==== DATA SHOWN ====

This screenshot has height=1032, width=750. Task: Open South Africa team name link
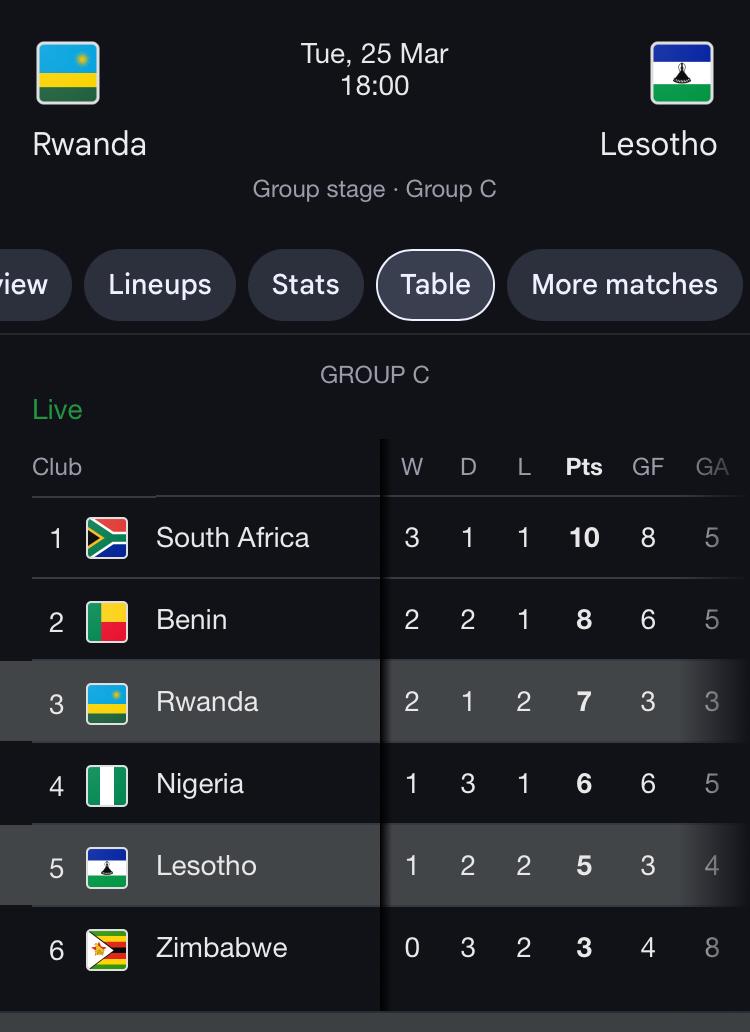(232, 538)
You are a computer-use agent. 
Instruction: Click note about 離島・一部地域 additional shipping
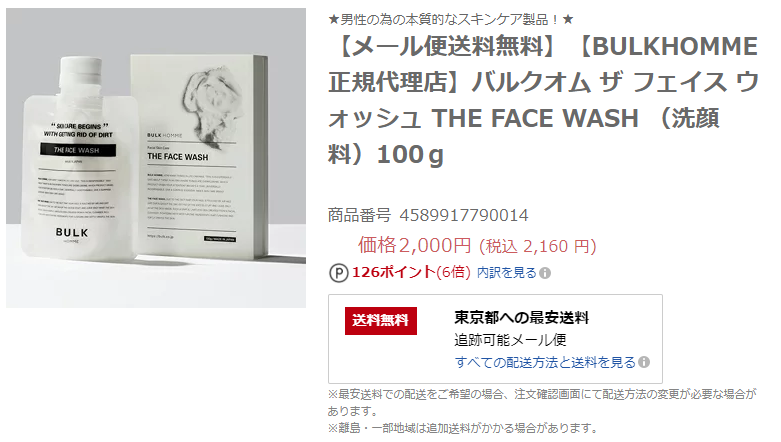pos(463,428)
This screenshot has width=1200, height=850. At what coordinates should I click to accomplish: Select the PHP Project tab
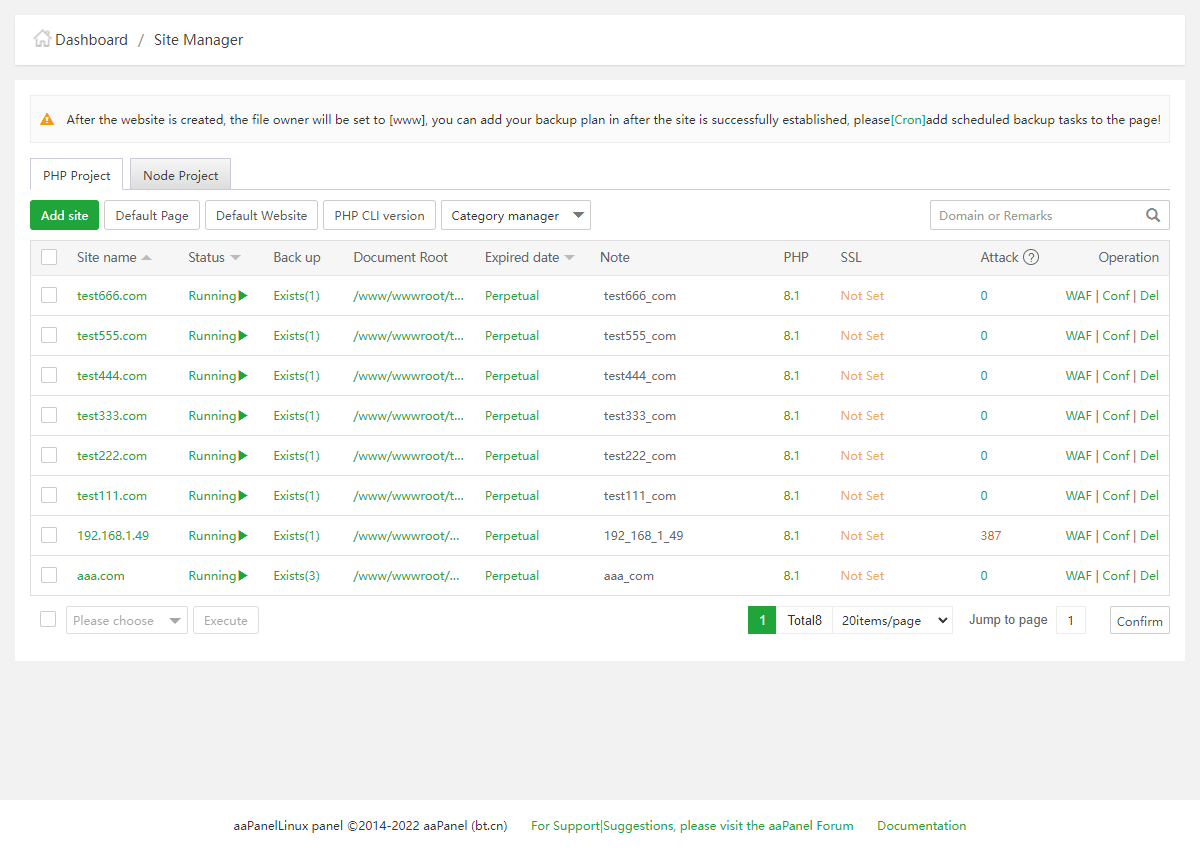pyautogui.click(x=77, y=175)
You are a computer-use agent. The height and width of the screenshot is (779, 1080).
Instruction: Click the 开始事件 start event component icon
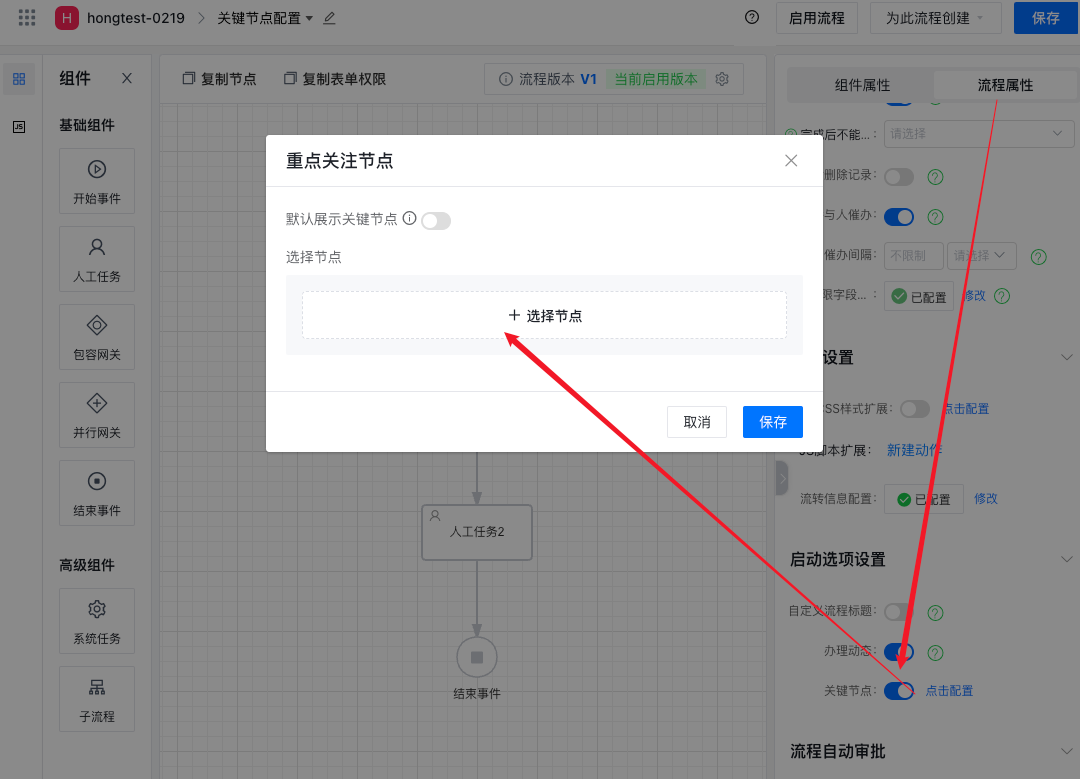click(97, 170)
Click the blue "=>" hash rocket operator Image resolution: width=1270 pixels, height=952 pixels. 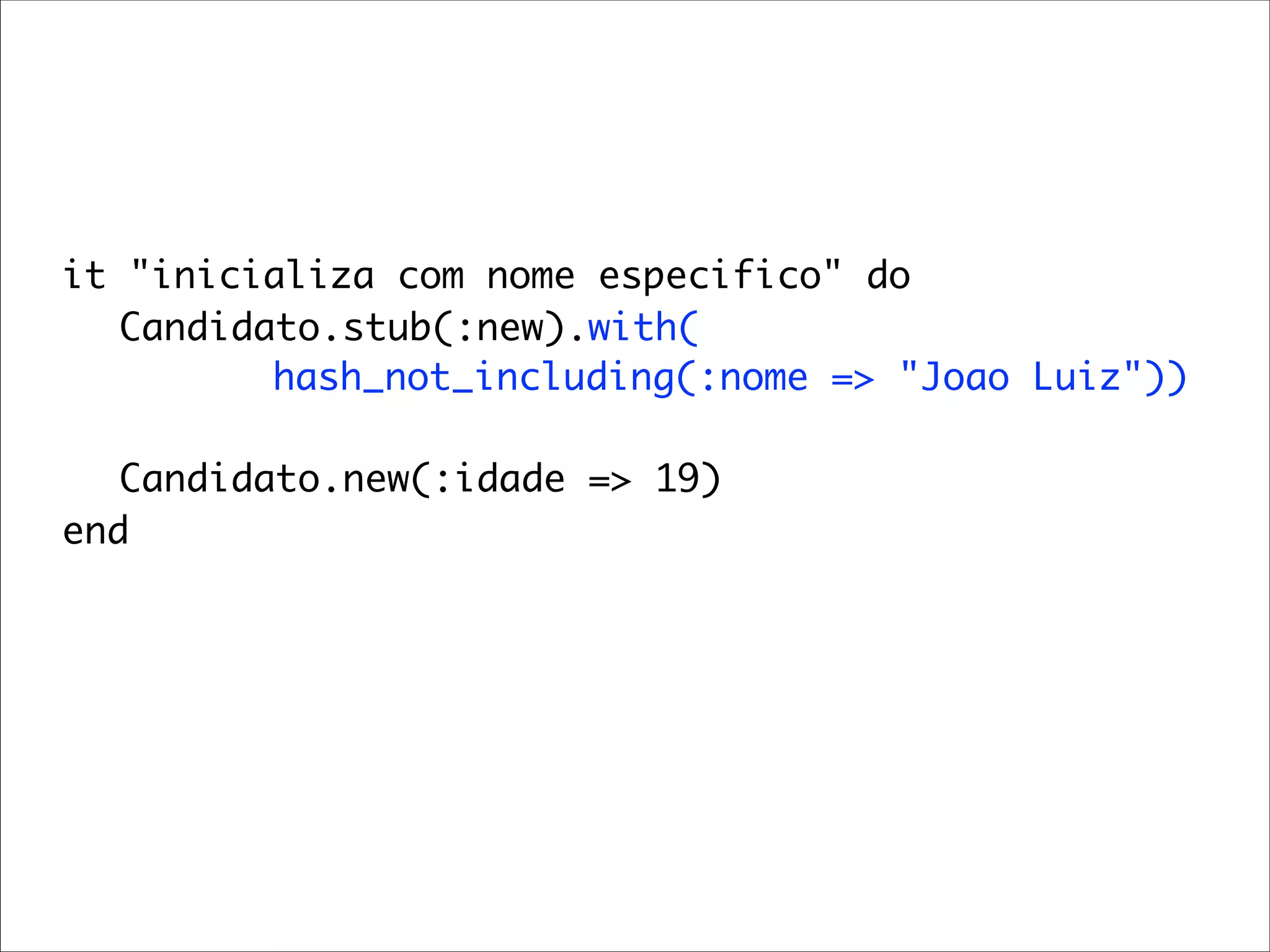(853, 377)
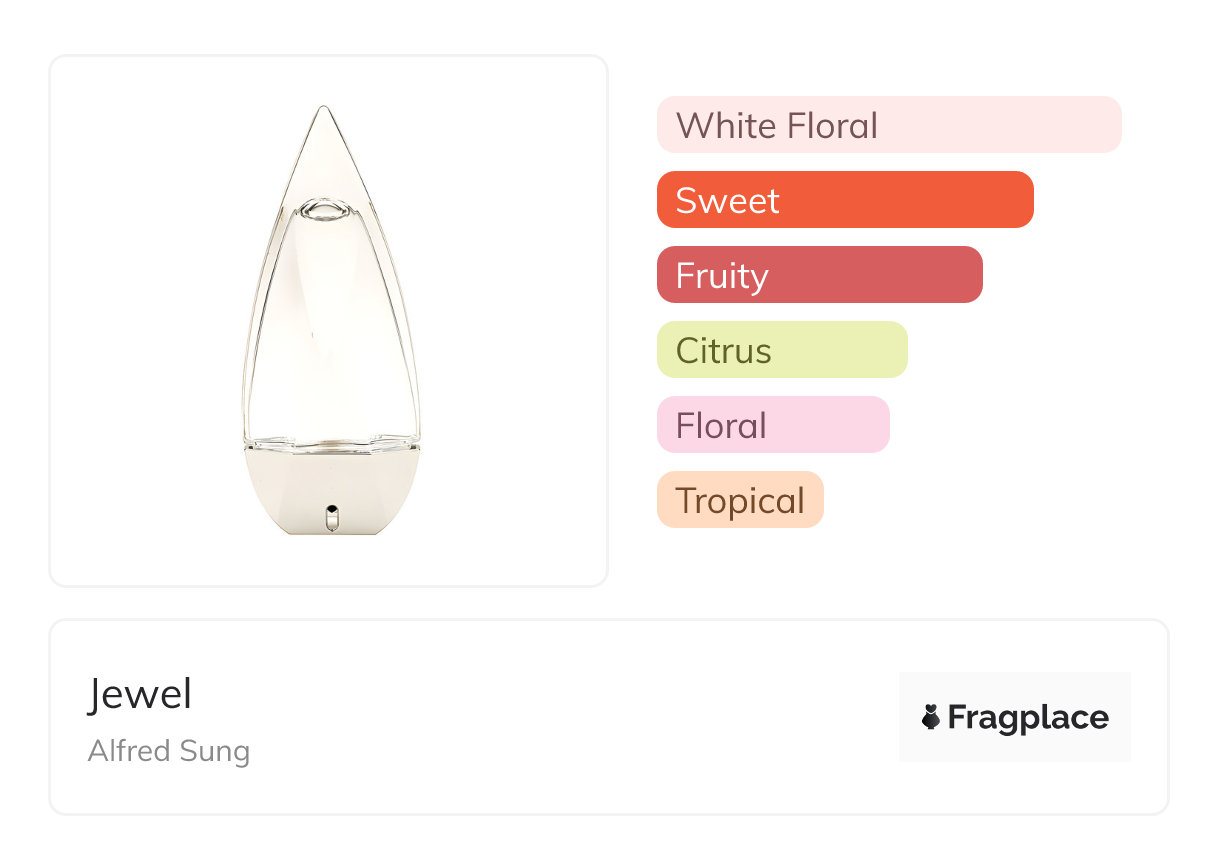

====

- **DIRECTIVE**
Recast the data above, from its start through the line containing "pos(463,428)", as a two-column CSV with the headers "prompt" and "target". Give one row per item, with its text and its answer each in a single quoted field and line breaks replaced by spaces, and leave out the pictures.

- **RESPONSE TO THE TASK**
prompt,target
"This screenshot has height=1032, width=750. Task: Open South Africa team name link","(232, 538)"
"You are a computer-use agent. Instruction: Click note about 離島・一部地域 additional shipping","pos(463,428)"